The rationale for this is straightforward: it enables a node, armed only with the most recent block, coupled with some assurance that this block indeed represents the latest one, to “synchronize” with the blockchain remarkably quickly without having to process any historical transactions. This is accomplished by merely downloading the remainder of the tree from nodes present in the network (the proposed HashLookup wire protocol message will aid in this), validating that the tree is accurate by confirming that all the hashes align, and then proceeding from there. In a fully decentralized environment, this will likely be executed using an enhanced version of Bitcoin’s headers-first-verification method, which would approximately unfold as follows:

  1. Acquire as many block headers as the client can obtain.
  2. Identify the header that is at the end of the longest chain. Beginning from that header, trace back 100 blocks for safety, and label the block at that position P100(H) (“the hundredth-generation grandparent of the head”)
  3. Download the state tree from the state root of P100(H), utilizing the HashLookup opcode (note that after the initial one or two iterations, this can be parallelized across as many peers as necessary). Confirm that all components of the tree align.
  4. Continue as normal from there.

For lightweight clients, the state root is even more beneficial: they can instantly ascertain the exact balance and status of any account simply by requesting the network for a specific branch of the tree, avoiding the need to adhere to Bitcoin’s multi-step 1-of-N “request all transaction outputs, then inquire about all transactions utilizing those outputs, and take the remainder” lightweight client paradigm.
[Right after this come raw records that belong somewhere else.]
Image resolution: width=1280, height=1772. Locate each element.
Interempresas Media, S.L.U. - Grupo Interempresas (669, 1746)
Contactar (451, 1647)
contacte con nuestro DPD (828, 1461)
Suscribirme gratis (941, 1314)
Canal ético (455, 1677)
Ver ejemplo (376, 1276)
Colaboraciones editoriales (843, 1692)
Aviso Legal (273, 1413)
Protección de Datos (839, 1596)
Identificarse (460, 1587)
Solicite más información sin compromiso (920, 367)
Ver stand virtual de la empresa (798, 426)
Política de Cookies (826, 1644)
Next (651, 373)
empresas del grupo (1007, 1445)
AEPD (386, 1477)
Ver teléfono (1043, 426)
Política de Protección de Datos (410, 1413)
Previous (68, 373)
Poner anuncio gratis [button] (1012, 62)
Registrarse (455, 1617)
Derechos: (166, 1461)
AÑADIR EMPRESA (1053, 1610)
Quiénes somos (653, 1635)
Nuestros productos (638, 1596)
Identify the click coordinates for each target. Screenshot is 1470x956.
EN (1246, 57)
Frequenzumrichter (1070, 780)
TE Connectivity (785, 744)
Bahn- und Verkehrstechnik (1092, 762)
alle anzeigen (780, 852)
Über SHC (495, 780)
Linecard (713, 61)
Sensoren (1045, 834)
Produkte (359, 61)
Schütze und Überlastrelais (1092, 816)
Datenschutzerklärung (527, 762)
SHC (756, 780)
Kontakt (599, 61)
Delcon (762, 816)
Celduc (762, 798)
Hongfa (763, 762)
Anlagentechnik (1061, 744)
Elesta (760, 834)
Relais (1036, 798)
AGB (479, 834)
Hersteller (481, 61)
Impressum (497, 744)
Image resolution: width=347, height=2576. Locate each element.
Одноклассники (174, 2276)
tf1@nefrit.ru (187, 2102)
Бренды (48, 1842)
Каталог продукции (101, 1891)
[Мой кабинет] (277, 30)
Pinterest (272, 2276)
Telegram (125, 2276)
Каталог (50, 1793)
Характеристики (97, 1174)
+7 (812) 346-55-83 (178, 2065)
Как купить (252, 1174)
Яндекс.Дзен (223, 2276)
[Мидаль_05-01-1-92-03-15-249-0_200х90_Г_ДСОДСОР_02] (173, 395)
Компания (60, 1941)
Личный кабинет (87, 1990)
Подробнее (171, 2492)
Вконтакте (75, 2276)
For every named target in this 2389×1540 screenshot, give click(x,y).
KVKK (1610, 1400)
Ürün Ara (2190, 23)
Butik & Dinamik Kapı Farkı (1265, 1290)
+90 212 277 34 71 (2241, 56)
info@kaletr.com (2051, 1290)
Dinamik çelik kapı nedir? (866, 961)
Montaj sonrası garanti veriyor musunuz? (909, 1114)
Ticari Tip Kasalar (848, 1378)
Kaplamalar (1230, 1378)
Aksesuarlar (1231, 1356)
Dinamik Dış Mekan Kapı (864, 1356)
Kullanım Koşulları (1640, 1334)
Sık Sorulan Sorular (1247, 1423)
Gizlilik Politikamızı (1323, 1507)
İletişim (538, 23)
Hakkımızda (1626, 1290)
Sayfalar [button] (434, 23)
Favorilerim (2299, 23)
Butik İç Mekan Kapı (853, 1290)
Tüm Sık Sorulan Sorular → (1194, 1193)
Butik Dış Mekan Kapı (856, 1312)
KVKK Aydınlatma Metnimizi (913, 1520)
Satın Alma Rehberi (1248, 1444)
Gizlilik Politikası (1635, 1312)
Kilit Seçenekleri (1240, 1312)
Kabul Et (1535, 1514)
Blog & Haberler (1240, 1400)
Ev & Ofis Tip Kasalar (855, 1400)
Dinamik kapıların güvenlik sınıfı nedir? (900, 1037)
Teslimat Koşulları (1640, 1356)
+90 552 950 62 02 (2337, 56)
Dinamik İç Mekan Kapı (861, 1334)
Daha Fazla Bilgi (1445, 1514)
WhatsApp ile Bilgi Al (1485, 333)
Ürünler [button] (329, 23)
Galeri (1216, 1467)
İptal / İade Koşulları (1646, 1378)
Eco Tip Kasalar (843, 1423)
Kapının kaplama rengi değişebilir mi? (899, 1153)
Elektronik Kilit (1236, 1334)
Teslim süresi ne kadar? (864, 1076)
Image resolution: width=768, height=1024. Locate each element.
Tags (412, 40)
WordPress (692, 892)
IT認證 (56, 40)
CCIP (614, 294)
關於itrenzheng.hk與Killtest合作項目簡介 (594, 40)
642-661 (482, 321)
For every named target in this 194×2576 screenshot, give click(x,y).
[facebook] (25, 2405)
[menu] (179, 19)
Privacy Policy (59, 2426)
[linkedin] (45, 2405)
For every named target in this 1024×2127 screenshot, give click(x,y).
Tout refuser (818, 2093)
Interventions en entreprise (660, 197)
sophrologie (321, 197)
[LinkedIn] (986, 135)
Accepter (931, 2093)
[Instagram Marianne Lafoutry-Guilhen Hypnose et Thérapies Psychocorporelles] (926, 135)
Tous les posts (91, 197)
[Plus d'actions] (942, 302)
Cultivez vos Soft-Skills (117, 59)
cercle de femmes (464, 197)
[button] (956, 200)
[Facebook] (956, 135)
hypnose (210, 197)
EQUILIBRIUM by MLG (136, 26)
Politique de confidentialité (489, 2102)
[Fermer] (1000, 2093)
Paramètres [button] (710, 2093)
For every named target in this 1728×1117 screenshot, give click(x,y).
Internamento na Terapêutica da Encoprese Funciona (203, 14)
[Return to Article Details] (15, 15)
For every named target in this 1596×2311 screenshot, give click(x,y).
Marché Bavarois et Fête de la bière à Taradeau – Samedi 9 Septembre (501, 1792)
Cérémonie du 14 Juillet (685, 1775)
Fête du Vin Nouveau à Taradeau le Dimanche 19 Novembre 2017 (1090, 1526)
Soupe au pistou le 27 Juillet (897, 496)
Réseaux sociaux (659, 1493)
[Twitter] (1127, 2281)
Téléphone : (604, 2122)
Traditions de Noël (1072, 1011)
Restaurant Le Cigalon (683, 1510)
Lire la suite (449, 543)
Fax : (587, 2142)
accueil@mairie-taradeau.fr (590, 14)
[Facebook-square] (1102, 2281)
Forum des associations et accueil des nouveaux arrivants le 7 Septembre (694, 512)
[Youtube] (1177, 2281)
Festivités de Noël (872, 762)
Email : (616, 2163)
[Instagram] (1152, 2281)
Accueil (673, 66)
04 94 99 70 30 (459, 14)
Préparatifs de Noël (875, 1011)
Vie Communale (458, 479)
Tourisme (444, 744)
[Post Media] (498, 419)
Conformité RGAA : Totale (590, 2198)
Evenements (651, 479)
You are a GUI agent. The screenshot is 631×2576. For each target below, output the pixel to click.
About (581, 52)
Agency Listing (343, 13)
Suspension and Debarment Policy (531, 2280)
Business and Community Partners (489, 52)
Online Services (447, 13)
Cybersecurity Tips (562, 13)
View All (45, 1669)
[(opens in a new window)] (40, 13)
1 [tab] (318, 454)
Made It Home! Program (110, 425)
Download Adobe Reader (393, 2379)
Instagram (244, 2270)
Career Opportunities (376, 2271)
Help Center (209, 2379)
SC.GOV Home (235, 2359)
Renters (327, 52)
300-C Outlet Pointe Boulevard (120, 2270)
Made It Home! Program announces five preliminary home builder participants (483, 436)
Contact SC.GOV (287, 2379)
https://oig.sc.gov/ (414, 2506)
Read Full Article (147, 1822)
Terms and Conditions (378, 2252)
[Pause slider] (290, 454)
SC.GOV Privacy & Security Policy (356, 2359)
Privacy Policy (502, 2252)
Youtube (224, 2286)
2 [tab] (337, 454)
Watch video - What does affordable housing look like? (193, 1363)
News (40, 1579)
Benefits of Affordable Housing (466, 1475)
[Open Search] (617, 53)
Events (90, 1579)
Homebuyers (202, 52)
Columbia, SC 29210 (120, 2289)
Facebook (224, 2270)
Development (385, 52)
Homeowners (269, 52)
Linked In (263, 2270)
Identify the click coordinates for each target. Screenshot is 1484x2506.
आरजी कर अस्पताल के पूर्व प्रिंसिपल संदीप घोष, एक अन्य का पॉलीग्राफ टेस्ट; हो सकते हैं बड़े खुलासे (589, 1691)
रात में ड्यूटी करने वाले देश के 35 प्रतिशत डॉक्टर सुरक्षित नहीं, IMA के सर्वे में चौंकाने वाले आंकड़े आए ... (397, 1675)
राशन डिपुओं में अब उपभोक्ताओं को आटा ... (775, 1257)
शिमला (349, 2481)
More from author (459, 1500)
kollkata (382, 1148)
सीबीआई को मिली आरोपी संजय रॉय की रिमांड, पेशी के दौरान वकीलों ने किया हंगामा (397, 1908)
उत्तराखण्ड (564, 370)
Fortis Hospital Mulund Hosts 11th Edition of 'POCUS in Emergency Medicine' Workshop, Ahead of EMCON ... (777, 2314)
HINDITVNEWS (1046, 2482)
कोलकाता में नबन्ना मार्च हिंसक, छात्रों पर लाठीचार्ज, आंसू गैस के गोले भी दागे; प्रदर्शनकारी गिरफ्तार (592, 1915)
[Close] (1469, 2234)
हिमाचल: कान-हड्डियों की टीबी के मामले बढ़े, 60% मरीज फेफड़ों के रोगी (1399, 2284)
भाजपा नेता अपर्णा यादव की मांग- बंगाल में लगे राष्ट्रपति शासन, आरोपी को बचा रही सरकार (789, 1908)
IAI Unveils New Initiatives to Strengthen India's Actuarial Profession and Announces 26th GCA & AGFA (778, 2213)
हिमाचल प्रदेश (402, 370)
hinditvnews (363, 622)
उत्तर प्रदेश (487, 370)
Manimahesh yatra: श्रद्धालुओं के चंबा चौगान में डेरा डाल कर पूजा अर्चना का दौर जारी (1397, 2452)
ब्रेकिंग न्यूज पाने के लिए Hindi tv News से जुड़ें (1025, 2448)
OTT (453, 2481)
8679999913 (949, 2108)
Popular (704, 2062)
Nevertheless, this state tree mechanism harbors a significant downside if executed in a simplistic manner: the intermediate nodes in the tree considerably inflate the required disk space for storing all the information. To understand why, examine this diagram here:




The alteration in the tree during each individual block is relatively minor, and the brilliance of the tree as a data structure lies in the fact that most data can be simply referenced multiple times without duplication. However, even so, for every modification made to the state, a logarithmically significant number of nodes (i.e., ~5 at 1000 nodes, ~10 at 1000000 nodes, ~15 at 1000000000 nodes) must be stored twice—one copy for the old tree and another for the new trie. Consequently, as a node processes each block, we can anticipate that the overall disk space utilization will be, in computer science terminology, approximately O(n*log(n)), where n represents the transaction load. In practical terms, the Ethereum blockchain is merely 1.3 gigabytes; however, the size of the database including all these additional nodes ranges from 10 to 40 gigabytes.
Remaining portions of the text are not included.